How to edit several audio clips into a larger audio clip for download in one audio file (HTML, JS)?

How can I mix several audio clips together in order to make one assembled audio file for download. Like audio Mad Libs. Remember Mad Libs?

Here’s what I’ve got so far (it’s not much):

var audio = document.getElementById('mad-libs')
var audio1 = document.getElementById('1')
var audio2 = document.getElementById('2')
var audio3 = document.getElementById('3')
var audio4 = document.getElementById('4')
var audio5 = document.getElementById('5')
var audio6 = document.getElementById('6')
var record = document.getElementById('record')
var mediaRecorder = null
var recording = false
var chunks = []

recordAndStore(audio1)

function recordAndStore (slot) {
  navigator.mediaDevices.getUserMedia({
    audio:true
  }).then(function (stream) {
    mediaRecorder = new MediaRecorder(stream)
    record.addEventListener('click', function (event) {
      if (recording == false) {
        recording = true
        mediaRecorder.start()
        record.textContent = '⏹️ Stop'
      } else {
        recording = false
        mediaRecorder.stop()
        record.textContent = '⏺️ Record'
      }
      mediaRecorder.ondataavailable = function (data) {
        var audioURL = window.URL.createObjectURL(data.data)
        slot.src = audioURL
      }
    })
  }).catch(function (error) {
    console.log(error)
  })
}
audio.hidden {
  display: none;
}
button {
  font-size: 1.35em;
  padding: .25em .5em;
  cursor: pointer;
}
<h1>Mad Libs</h1>
<p>Get Ready To Record Your Mad Libs</p>
<p>Click the record button and say a "noun," "verb," "adjective," or anything else you're prompted for ยป</p>
<h4 id='prompt'>Common Noun</h4>
<button id="record">⏺️ Record</button>
<audio id="mad-libs" src='audios/mad-libs.m4a' controls class='hidden'></audio>
<audio id='1' controls></audio>
<audio id='2' controls></audio>
<audio id='3' class='hidden'></audio>
<audio id='4' class='hidden'></audio>
<audio id='5' class='hidden'></audio>
<audio id='6' class='hidden'></audio>
<button id="download">Download</button>

<!--

This is the mad libs story...

Once upon a time there was a king with a great big
______ (common noun).

And every morning he took it out on the royal balcony
and ______ (verb, past tense) it for at least 3 hours.

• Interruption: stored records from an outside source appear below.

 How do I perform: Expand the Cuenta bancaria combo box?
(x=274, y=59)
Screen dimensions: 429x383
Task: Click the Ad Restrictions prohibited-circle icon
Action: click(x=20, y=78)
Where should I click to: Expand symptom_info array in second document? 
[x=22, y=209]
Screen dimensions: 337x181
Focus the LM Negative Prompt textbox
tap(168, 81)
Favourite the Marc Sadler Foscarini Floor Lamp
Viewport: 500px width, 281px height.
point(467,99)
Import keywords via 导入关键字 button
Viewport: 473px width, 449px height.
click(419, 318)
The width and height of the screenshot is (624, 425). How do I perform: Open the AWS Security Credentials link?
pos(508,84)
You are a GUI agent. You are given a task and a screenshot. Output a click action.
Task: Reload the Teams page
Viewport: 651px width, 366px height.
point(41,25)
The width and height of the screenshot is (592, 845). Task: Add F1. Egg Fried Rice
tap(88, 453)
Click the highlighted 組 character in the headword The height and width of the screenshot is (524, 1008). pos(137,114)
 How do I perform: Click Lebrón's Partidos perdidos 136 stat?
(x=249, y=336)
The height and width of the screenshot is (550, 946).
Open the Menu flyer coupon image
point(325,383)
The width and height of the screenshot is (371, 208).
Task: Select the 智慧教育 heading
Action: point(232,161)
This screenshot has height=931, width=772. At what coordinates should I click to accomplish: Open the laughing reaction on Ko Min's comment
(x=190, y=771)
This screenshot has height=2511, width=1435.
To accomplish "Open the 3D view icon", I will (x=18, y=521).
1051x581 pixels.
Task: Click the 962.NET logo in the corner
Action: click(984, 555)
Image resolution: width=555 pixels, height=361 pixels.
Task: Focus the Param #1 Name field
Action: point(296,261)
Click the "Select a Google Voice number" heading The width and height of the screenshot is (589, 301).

This exhausted the king, and he was very ______
(adjective) to begin with.

The people had gotten very ______ (adjective) with the
king's morning routine.

So they gathered all their ______ (noun, plural),
stormed the castle and ______ (verb, pased tense) the
king.

THE END


-->

I’d like the user to be able to record their prompts (noun, verb, adjective, etc), and then play them back in the context of the mad libs story (which is recorded ahead of time for them in an animated voice).

Plus! Importantly, I want to let them download their creation with a download button.

I’ve gotten lost in Array Buffers and Blobs, and I can’t make much sense of how to do this. Am I better off trying to use WASM with ffmpeg? Or Media Recorder API? Help would be awesome : )